Fabric8FlinkKubeClient.createTaskManagerPod
完成创建 TaskManger Pod:
public class Fabric8FlinkKubeClient implements FlinkKubeClient {
@Override
public CompletableFuture<Void> createTaskManagerPod(KubernetesPod kubernetesPod) {
return CompletableFuture.runAsync(
() -> {
final Deployment masterDeployment =
this.internalClient
.apps()
.deployments()
.inNamespace(this.namespace)
.withName(KubernetesUtils.getDeploymentName(clusterId))
.get();
// Note that we should use the uid of the master Deployment for the
// OwnerReference.
setOwnerReference(
masterDeployment,
Collections.singletonList(kubernetesPod.getInternalResource()));
this.internalClient
.pods()
.inNamespace(this.namespace)
.create(kubernetesPod.getInternalResource());
},
kubeClientExecutorService);
}
}
注意initializeInternal
方法里,还监听了 TaskManager Pod 的变化。当 Pod 变化时,回调PodCallbackHandlerImpl
方法。
2. Fabric8 的使用
由于 Fabric8 提供了一套 DSL 用于操作 Kubernetes 资源,因此使用是比较简便的。但是同时也注意,由于 DSL 的限制,有些接口报错只有在运行态才会观察到。这里举一个创建 Pod 的例子,更多可以参考kubernetes-examples2
public class CreatePodExample {
void createPodSample(String fileName) {
System.setProperty(KUBERNETES_KUBECONFIG_FILE, "/data/homework/.kube/config");
try (final KubernetesClient client = KubernetesUtils.initKubernetesClient()) {
logger.info("namespace:{}", client.getNamespace());
client.pods().list().getItems().forEach(pod -> {
logger.info("pod name:{}", pod.getMetadata().getName());
});
logger.info("config:{} {} {}", client.getConfiguration().getFile()
, client.getConfiguration().getClientCertFile()
, client.getMasterUrl());
// created by yml
List<HasMetadata> resources = client.load(Files.newInputStream(Paths.get(fileName)))
.items();
logger.info("resources'len:{}", resources.size());
logger.info("resources:{}", resources);
HasMetadata resource = resources.get(0);
if (resource instanceof Pod) {
Pod pod = (Pod) resource;
Pod createdPod = client.pods()
.inNamespace(client.getNamespace())
.resource(pod)
.create();
logger.info("created pod name:{}", createdPod.getMetadata().getName());
logger.info("created pod:{}", createdPod);
}
// created by builder
Pod pod = new PodBuilder()
.withNewMetadata()
.withGenerateName("example-pod-")
.addToLabels("app", "example-pod")
.addToLabels("version", "v1")
.addToLabels("role", "backend")
.endMetadata()
.withNewSpec()
.addNewContainer()
.withName("nginx")
.withImage("nginx:1.7.9")
.withPorts(Collections.singletonList(new ContainerPort(80, null, null, "http", null)))
.endContainer()
.endSpec()
.build();
Pod createdPod = client.pods().inNamespace("default").create(pod);
logger.info("created pod name:{}", createdPod.getMetadata().getName());
} catch (Exception e) {
logger.info("exception", e);
}
}
}
3. 总结
Flink 在跟 Kubernetes 集群交互时,底层使用 Fabric8. 创建 JobManager、TaskManager 代码有一些相似之处,Pod 资源的配置,使用了装饰器模式。
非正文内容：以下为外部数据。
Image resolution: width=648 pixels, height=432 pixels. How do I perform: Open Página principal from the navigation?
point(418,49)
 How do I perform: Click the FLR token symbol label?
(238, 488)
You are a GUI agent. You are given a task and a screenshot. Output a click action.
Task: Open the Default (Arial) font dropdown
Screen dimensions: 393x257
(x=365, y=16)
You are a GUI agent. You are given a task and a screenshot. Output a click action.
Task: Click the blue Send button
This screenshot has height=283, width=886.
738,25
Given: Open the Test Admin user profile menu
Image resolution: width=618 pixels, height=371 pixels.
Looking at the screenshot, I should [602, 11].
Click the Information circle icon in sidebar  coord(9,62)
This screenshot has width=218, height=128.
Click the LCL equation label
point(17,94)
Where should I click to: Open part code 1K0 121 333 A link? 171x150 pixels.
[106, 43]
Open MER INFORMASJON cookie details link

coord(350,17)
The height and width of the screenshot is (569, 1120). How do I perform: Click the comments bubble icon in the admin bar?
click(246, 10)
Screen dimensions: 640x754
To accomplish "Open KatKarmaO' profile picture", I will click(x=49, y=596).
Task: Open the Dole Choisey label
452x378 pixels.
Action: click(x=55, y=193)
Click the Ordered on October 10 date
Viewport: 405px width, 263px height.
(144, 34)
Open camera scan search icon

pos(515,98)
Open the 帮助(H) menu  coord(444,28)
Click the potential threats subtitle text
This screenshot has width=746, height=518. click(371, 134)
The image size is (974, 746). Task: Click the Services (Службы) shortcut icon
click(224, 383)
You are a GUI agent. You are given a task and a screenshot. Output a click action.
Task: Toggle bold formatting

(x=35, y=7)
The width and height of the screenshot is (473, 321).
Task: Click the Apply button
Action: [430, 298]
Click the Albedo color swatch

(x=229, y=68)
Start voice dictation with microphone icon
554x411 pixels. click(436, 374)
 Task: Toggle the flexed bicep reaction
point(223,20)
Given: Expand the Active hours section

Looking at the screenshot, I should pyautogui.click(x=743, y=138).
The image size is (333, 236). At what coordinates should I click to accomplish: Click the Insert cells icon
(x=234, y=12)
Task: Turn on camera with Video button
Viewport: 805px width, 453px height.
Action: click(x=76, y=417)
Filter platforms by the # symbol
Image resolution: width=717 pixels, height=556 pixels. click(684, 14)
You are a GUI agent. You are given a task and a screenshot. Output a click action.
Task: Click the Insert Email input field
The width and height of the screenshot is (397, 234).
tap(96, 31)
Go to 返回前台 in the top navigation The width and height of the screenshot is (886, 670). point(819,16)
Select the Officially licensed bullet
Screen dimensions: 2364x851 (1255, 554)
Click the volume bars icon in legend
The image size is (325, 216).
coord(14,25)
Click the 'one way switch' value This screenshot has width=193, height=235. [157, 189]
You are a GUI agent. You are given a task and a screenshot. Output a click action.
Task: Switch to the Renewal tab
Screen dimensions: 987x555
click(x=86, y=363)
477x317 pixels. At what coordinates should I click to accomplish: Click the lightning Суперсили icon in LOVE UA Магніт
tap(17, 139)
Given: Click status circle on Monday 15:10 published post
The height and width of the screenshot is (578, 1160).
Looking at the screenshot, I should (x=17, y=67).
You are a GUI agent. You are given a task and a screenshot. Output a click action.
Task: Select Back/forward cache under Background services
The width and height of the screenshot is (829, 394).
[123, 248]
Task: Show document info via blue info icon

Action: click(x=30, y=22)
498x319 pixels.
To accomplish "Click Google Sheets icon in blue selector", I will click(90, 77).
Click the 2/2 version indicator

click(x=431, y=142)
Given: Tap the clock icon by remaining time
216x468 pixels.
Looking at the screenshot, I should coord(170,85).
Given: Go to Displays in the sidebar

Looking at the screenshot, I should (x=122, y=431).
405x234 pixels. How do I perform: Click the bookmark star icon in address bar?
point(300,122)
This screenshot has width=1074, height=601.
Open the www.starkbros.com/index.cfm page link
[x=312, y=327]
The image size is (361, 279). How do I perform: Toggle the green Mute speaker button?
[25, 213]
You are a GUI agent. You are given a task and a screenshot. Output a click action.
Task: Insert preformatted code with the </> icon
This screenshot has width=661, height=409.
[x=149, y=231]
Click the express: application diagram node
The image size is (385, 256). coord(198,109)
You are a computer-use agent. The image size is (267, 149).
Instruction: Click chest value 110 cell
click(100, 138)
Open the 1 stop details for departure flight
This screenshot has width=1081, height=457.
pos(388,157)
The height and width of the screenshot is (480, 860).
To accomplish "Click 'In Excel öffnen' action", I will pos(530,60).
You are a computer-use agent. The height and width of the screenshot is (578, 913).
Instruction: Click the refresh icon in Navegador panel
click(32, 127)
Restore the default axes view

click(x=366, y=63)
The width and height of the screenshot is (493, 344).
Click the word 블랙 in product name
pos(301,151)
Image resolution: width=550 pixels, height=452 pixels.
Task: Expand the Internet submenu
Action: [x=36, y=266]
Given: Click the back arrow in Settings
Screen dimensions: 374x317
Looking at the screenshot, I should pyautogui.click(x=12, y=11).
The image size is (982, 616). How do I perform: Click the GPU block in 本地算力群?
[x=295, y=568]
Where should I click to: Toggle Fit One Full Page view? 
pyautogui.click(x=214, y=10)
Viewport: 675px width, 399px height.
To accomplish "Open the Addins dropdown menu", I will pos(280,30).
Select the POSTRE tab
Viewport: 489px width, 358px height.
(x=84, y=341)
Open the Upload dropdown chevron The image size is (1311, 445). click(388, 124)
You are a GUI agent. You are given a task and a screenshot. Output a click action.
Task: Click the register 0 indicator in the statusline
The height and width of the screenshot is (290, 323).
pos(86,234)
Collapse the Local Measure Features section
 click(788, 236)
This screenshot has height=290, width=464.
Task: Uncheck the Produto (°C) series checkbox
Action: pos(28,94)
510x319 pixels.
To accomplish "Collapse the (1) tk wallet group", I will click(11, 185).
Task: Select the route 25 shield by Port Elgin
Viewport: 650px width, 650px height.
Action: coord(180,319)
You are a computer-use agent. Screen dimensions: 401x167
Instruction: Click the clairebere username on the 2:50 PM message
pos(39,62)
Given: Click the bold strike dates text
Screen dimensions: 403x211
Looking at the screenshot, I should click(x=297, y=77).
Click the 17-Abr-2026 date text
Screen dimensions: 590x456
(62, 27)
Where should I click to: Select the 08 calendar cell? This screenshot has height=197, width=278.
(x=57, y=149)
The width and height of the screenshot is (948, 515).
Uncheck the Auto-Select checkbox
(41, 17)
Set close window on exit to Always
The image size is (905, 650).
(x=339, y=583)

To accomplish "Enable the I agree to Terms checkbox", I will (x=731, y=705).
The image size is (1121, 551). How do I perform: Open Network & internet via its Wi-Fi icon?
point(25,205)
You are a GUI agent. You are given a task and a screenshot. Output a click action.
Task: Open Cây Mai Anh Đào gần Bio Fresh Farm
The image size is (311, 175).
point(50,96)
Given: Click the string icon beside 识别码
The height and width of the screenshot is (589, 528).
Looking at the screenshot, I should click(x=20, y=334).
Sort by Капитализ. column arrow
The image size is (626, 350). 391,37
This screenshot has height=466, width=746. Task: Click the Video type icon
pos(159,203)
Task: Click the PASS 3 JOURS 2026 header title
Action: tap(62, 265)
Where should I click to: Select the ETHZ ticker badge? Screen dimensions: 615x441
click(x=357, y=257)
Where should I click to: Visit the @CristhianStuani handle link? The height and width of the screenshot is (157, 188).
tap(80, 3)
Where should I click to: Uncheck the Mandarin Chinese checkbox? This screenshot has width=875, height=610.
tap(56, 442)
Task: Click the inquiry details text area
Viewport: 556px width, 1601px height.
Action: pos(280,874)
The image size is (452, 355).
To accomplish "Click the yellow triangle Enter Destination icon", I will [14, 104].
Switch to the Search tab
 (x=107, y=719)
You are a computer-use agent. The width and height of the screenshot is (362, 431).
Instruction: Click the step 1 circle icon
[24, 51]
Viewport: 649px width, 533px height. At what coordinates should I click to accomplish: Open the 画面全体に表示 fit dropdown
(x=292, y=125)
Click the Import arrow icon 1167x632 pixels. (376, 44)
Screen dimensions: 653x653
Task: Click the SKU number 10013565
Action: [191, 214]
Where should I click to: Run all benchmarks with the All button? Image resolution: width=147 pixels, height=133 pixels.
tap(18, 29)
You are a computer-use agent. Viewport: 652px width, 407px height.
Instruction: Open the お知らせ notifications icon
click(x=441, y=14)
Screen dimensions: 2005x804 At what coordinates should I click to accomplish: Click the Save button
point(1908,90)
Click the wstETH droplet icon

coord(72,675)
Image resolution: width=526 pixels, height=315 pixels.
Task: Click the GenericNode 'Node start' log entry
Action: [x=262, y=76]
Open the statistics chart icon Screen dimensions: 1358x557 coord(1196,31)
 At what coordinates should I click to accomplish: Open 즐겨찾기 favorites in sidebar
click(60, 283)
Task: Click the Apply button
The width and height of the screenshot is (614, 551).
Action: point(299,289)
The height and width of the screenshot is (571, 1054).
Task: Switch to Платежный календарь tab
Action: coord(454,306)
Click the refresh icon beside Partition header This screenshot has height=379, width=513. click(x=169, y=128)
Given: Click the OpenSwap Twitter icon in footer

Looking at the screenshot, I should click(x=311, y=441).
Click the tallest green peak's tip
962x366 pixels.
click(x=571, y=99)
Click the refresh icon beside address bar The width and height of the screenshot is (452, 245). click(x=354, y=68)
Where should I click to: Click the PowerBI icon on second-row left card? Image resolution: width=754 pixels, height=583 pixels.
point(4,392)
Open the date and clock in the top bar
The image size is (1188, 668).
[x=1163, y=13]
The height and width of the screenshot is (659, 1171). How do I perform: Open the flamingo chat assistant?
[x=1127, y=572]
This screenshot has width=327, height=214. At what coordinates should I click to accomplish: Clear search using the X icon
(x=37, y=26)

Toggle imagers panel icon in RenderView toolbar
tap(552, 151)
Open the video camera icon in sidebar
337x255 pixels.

这段代码定义了 JM/TM 的镜像、环境变量、启动命令、参数、配置,之后就是通过 Fabric8 创建 Pod 了。
JM 和 TM 的 label:
label | JobManager | TaskManager |
---|---|---|
app | ${clusterId} | ${clusterId} |
component | jobmanager | taskmanager |
type | flink-native-kubernetes | flink-native-kubernetes |
同时可以观察到,JobManager 是通过 deployment 创建,能够“自愈”;而 TaskManager 是通过 pod 创建的,失败后依赖 restart-strategy 配置恢复。